Falkenhaus
Das Falkenhaus steht am Marktplatz im Zentrum Würzburgs, direkt neben der Marienkapelle und dem Kaufhof. Seine dreigeschossige Rokokofassade trägt drei geschwungene Giebel und reichen dekorativen Stuck. Der zentrale Bau ist für Rollstuhlfahrer zugänglich.
Ab 1338 diente der ursprüngliche Hof zur Burgpfarre als Wohnsitz des Dompfarrers. 1735 kaufte der Gastwirt Franz Thomas Meißner das Haus. Seine Witwe Barbara ließ die Fassade 1751 von wandernden Stuckateuren aus Oberbayern im Rokokostil umgestalten. Bis ins 19. Jahrhundert bot Würzburg hier seinen einzigen Konzert- und Tanzsaal. Nach dem Luftangriff vom 16. März 1945 brannte der Bau vollständig aus, während Teile der Fassade einstürzten. Anfang der 1950er Jahre entstand die Fassade nach alten Fotografien neu.

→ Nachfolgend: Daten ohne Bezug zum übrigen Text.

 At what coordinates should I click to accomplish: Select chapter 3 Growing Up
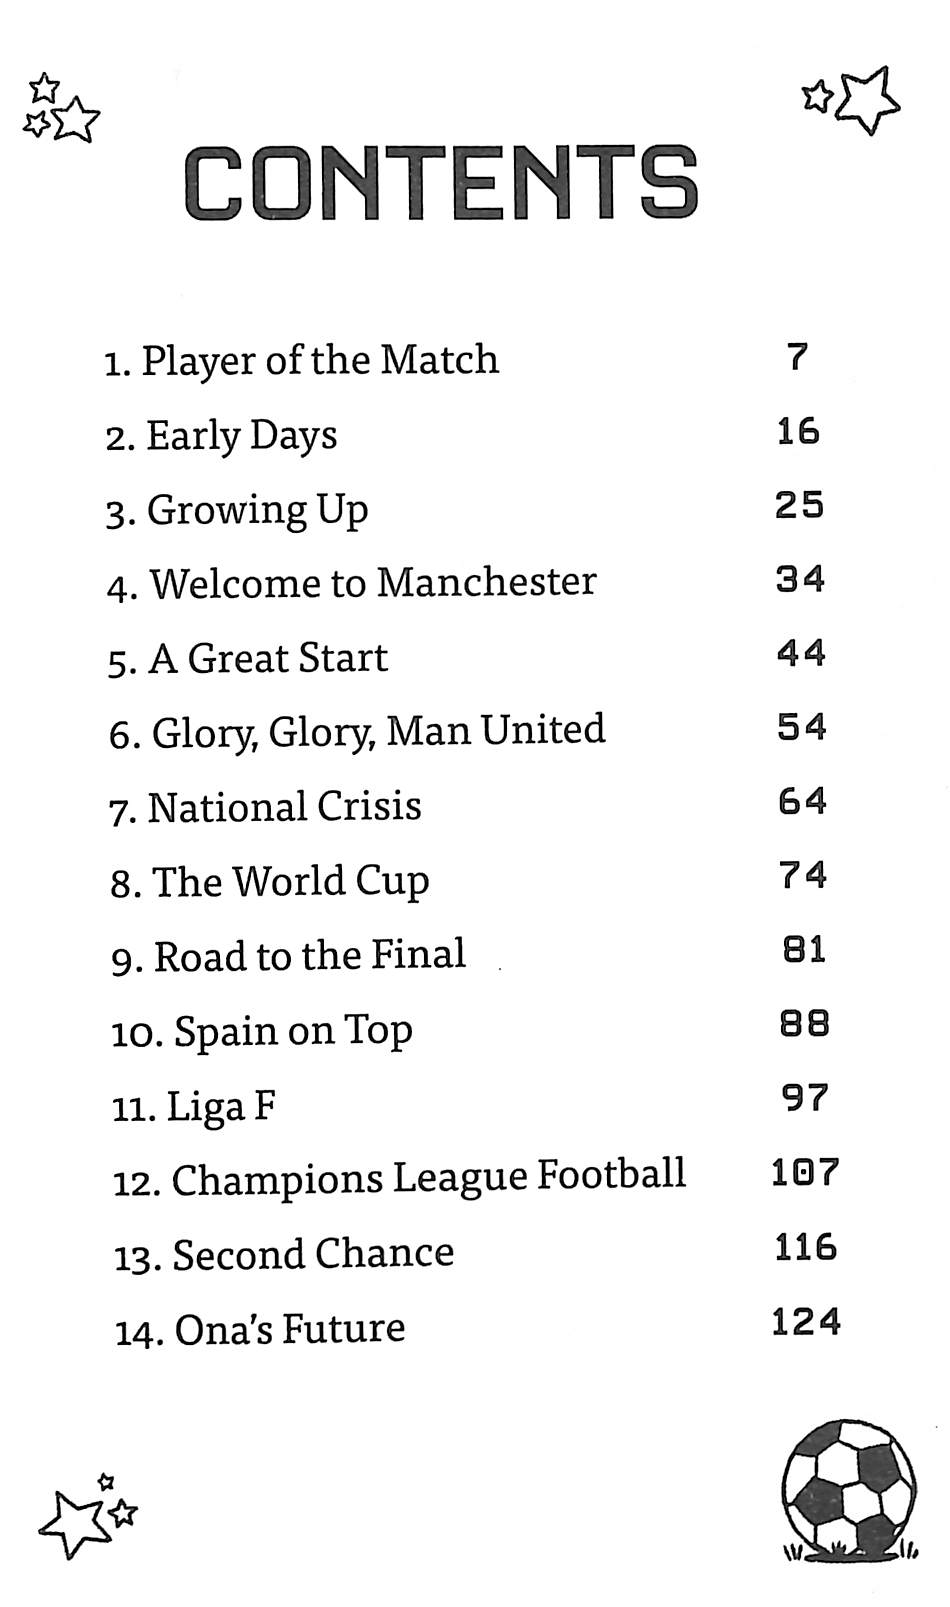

Seit 1952 verbinden sich im Inneren die Würzburger Tourist-Information und die Stadtbücherei. Die Bibliothek wurde in den 1990er Jahren renoviert und erweitert. Der Bau steht als historisches Denkmal unter Schutz. Drei Giebel und bewegte Stuckformen prägen bis heute den Blick über den Marktplatz.